### Given task
Turn the lines from the one with "Task: Click the flushed face emoji" up to and including the one with "This screenshot has height=324, width=772." into a numbered list, leaving out any blank lines.

### Given information
========
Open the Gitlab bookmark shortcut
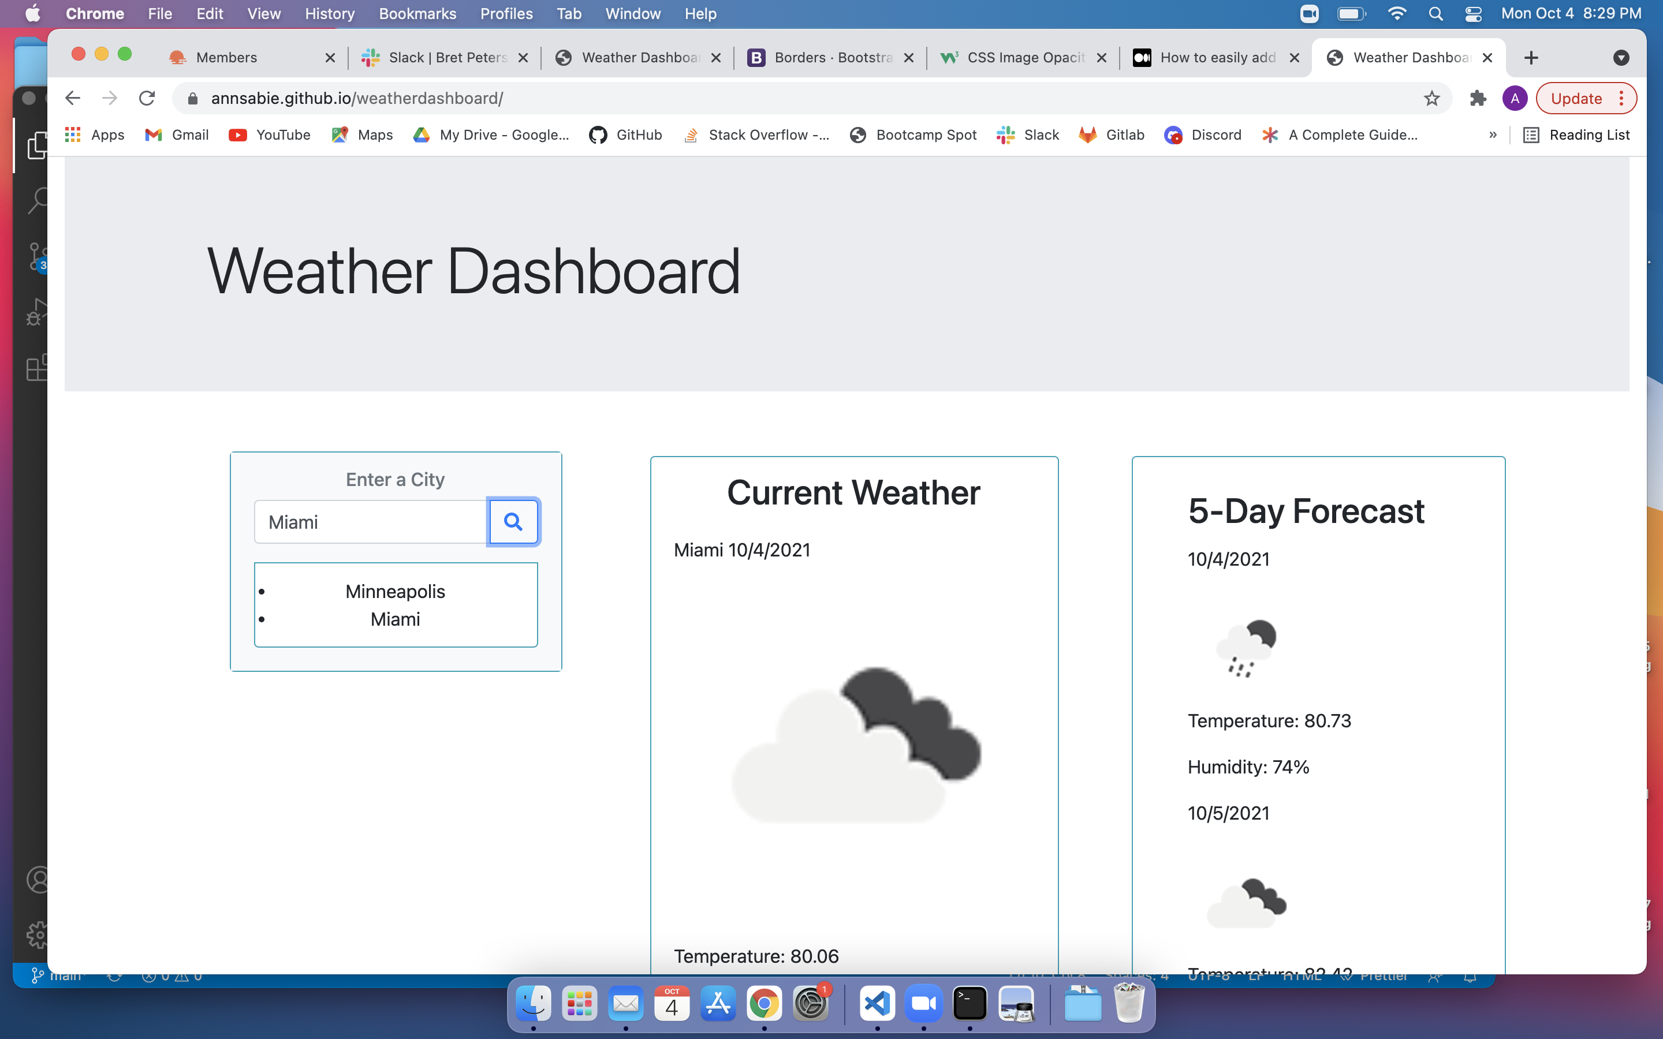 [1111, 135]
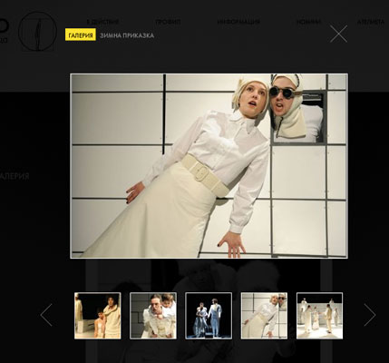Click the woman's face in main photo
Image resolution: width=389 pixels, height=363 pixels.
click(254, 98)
========
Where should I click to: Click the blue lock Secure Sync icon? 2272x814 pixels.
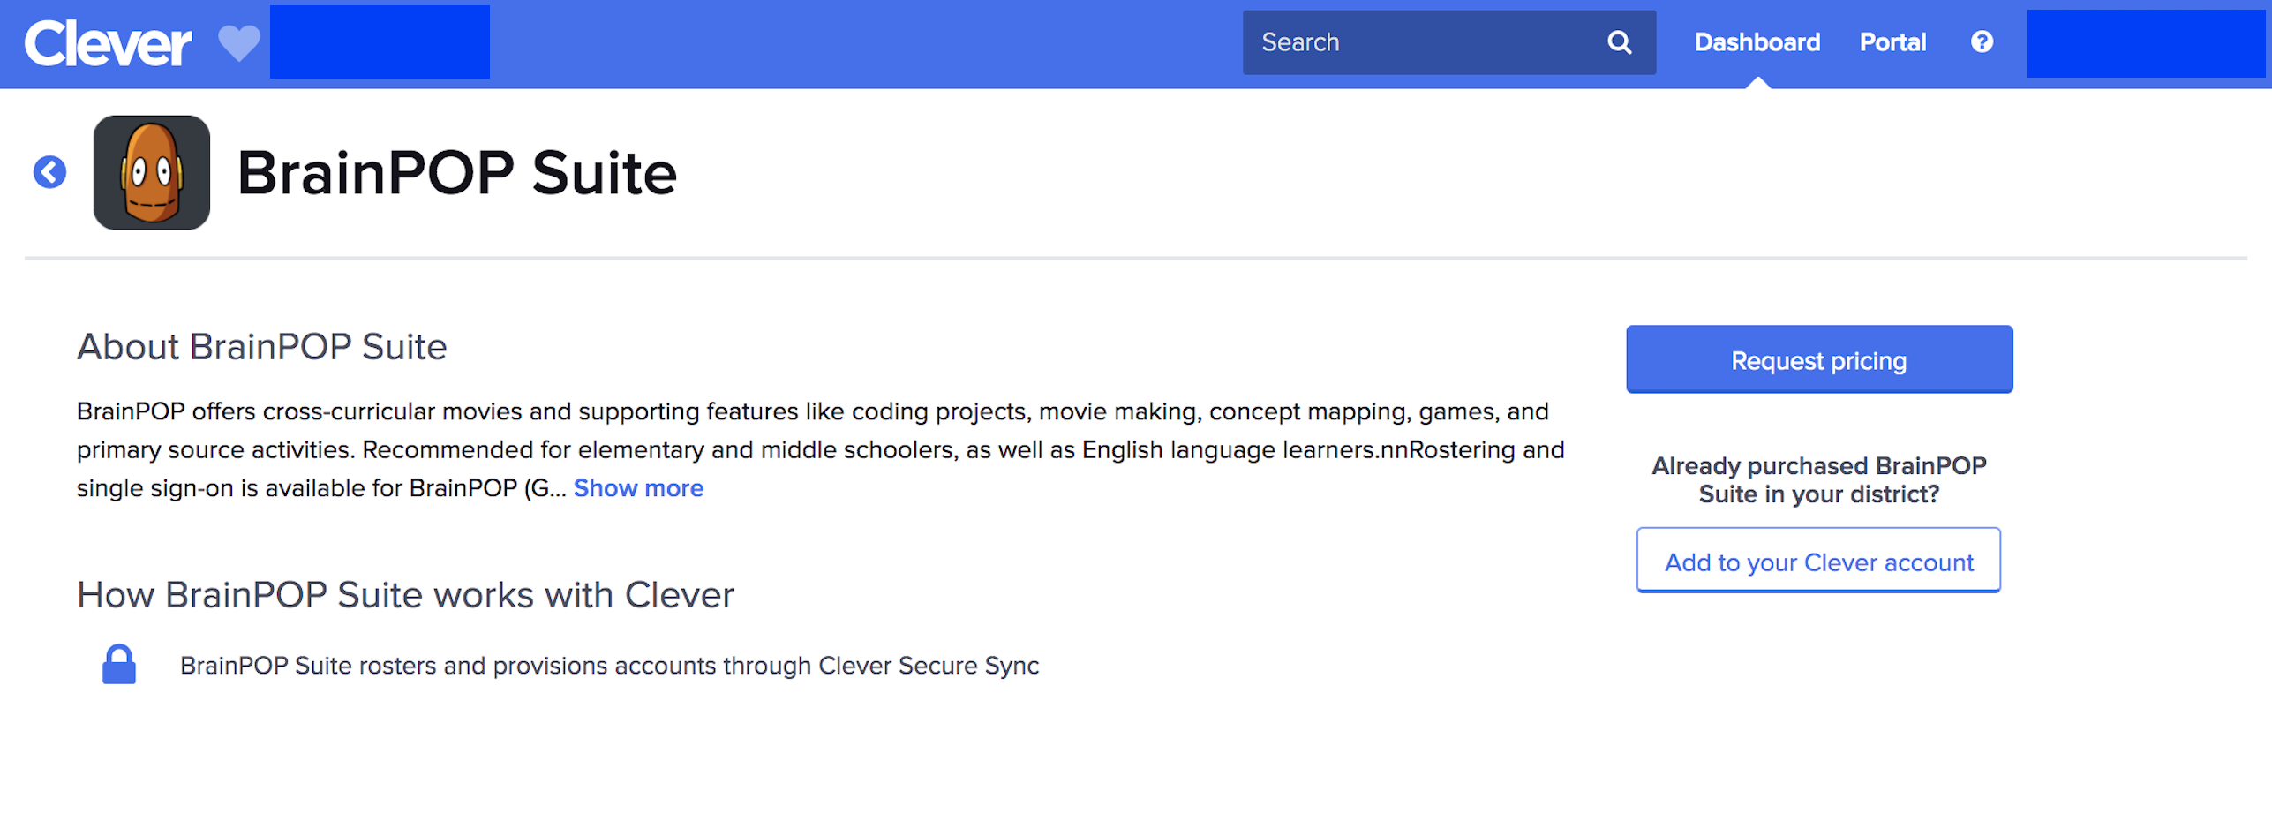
========
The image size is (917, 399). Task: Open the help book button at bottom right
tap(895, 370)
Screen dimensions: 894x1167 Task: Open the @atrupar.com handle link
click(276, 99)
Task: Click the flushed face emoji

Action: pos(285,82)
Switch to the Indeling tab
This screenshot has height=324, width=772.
========
### Result
1. Task: Click the flushed face emoji
2. Action: pos(285,82)
3. Switch to the Indeling tab
4. This screenshot has height=324, width=772.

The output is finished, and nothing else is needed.